1. Pergunta Eduardo Pitta: o desagrado geral perante Bolonha virá do desnorte legislativo que ilustra o nonsense burocrático? Penso que a causa próxima será essa. Agravada por uma sucessão de governos (da queda de Guterres até agora) que manteve interminavelmente a questão em agenda, não permitindo avançar nem resolver. E coincidindo com os anos mais gravosos do Ensino Superior pós 74, combinação explosiva de crise económica aguda e falta de alunos. Alguém se lembra de ouvir falar de desemprego no Ensino Superior a não ser nos últimos dois a três anos? Bolonha transformou-se no bode expiatório perfeito desta crise. Até porque finalmente se foi percebendo que Bolonha, podendo ser uma mudança de paradigma científico-pedagógico (oh, estas eloquências...), era antes de mais uma necessidade de acerto de política educativa dentro da União Europeia para fazer face a outros competidores (Estados Unidos à cabeça, claro). E para isso, que é decisivo, não era preciso tanta parafernália, nem que ela fosse servida com tanto desnorte legislativo.
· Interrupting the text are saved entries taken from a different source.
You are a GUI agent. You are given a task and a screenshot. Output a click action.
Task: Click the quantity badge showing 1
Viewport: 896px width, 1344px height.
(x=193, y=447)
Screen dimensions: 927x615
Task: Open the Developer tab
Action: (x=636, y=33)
2. Afirma Eduardo Pitta: “Quanto ao previsível abandono, por parte de muitos, logo no fim do 1º ciclo, julgo não ser diferente do que acontece já, em que muitíssimos abandonam no durante”. No seu valor facial, de acordo. Mas se me permite, isto vai introduzir uma falácia que iremos pagar caro, basta esperar alguns anos. É que os que abandonam agora não levam qualquer diploma, e tão importante quanto isso (crua verdade...) não levam qualquer auto-representação de si mesmos como pertencendo ao leque dos licenciados ou formados. Os que acabarem o 1º ciclo de estudos serão licenciados. Entre estes licenciados e os licenciados de hoje, a sobreposição do nome apagará toda a diferença. E nenhum discurso político se faz ouvir a dizer que a licenciatura, para a competitividade que aí vem (que já aí está...), não basta. Mas mesmo que esse discurso se fizesse ouvir, o nominalismo que se vai instalar teria uma larga margem de triunfo. Bacharel seria a designação certa para esse 1º ciclo, porque diminuiria sem subterfúgio esse propedêutico alargado. Pior que inculto, só um inculto que é levado a pensar que é culto.

3. Descrença na sociedade civil, porque não acredito que, mesmo por vaidade, todos os nomes que referiu sejam motiváveis para abrir os cordões à bolsa tendo como destinatários as universidades? Bem pode dizê-lo. Entre nós, há muito que a Universidade não é distintivo para ninguém. A gente diz o Senhor Reitor, e o povo pensa nos liceus de antigamente, todos presididos por Salazares com pingalim. A gente diz Ensino Superior, e encontra placas de freguesia que gritam que aqui há universidade ou politécnico. Vivemos todos numa América mental, é certo, mas nem todos os símbolos são transponíveis. Os nossos “forbes” é mais artes & música, e já não é mau. Generosos contribuintes líquidos para Ensino Superior só conheço algumas câmaras. E pequenas, está a ver?

4. Claro que lhe faço essa justiça. Já lhe fazia no post, dizendo expressamente que aquilo não era consigo. É daquelas generalidades que ultimamente atingem o funcionalismo público, e que depois alguns esmiúçam aplicadamente a cada corpo profissional em particular. Note que eu até não me importava de ser um desses gajos do superior que não fazem um caracol: o que eu queria ser mesmo quando fosse grande, era ser posto na prateleira, receber o meu ao fim do mês, e ler e escrever o que me apetecesse. Até daria umas aulas de graça, só pelo gozo de partilhar o pensamento e aprender pensando. Utopias, já se vê... Bom, agora vou dar uma aula. Das nocturnas, como o Ministro gosta. E eu também.